» **What you need to do**
Rewrite every row below with "GUI agent" changed to "desktop assistant", leaving everything else unchanged.

» **Data extract**
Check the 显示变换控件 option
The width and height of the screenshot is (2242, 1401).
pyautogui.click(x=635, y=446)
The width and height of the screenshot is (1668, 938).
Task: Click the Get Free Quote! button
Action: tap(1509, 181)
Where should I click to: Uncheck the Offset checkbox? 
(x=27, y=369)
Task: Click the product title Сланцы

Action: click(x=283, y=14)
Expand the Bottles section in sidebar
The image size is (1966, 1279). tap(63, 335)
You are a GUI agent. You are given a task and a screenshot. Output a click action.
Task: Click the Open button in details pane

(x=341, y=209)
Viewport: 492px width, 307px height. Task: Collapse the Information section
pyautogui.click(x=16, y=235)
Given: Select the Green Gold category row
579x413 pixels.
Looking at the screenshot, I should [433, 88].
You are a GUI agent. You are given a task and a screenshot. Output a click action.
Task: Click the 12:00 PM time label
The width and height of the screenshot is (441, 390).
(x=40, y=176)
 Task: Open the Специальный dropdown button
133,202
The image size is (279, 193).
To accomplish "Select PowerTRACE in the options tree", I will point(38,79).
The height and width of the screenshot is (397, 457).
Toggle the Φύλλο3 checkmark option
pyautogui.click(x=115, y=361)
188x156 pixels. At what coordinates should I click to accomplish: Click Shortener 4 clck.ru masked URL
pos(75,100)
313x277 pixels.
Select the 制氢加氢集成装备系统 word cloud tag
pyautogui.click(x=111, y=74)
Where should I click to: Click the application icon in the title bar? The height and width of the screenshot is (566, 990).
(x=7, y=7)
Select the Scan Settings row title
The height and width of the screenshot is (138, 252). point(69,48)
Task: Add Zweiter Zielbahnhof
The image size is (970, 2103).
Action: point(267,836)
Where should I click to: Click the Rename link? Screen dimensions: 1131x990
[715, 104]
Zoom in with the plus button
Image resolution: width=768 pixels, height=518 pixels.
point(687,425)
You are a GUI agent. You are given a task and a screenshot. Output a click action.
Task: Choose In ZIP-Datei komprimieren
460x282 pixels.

» **Answer for the task**
Check the 显示变换控件 option
The width and height of the screenshot is (2242, 1401).
pyautogui.click(x=635, y=446)
The width and height of the screenshot is (1668, 938).
Task: Click the Get Free Quote! button
Action: tap(1509, 181)
Where should I click to: Uncheck the Offset checkbox? 
(x=27, y=369)
Task: Click the product title Сланцы

Action: click(x=283, y=14)
Expand the Bottles section in sidebar
The image size is (1966, 1279). tap(63, 335)
You are a desktop assistant. You are given a task and a screenshot. Output a click action.
Task: Click the Open button in details pane

(x=341, y=209)
Viewport: 492px width, 307px height. Task: Collapse the Information section
pyautogui.click(x=16, y=235)
Given: Select the Green Gold category row
579x413 pixels.
Looking at the screenshot, I should [433, 88].
You are a desktop assistant. You are given a task and a screenshot. Output a click action.
Task: Click the 12:00 PM time label
The width and height of the screenshot is (441, 390).
(x=40, y=176)
 Task: Open the Специальный dropdown button
133,202
The image size is (279, 193).
To accomplish "Select PowerTRACE in the options tree", I will point(38,79).
The height and width of the screenshot is (397, 457).
Toggle the Φύλλο3 checkmark option
pyautogui.click(x=115, y=361)
188x156 pixels. At what coordinates should I click to accomplish: Click Shortener 4 clck.ru masked URL
pos(75,100)
313x277 pixels.
Select the 制氢加氢集成装备系统 word cloud tag
pyautogui.click(x=111, y=74)
Where should I click to: Click the application icon in the title bar? The height and width of the screenshot is (566, 990).
(x=7, y=7)
Select the Scan Settings row title
The height and width of the screenshot is (138, 252). point(69,48)
Task: Add Zweiter Zielbahnhof
The image size is (970, 2103).
Action: point(267,836)
Where should I click to: Click the Rename link? Screen dimensions: 1131x990
[715, 104]
Zoom in with the plus button
Image resolution: width=768 pixels, height=518 pixels.
point(687,425)
You are a desktop assistant. You are given a task and a screenshot. Output a click action.
Task: Choose In ZIP-Datei komprimieren
460x282 pixels.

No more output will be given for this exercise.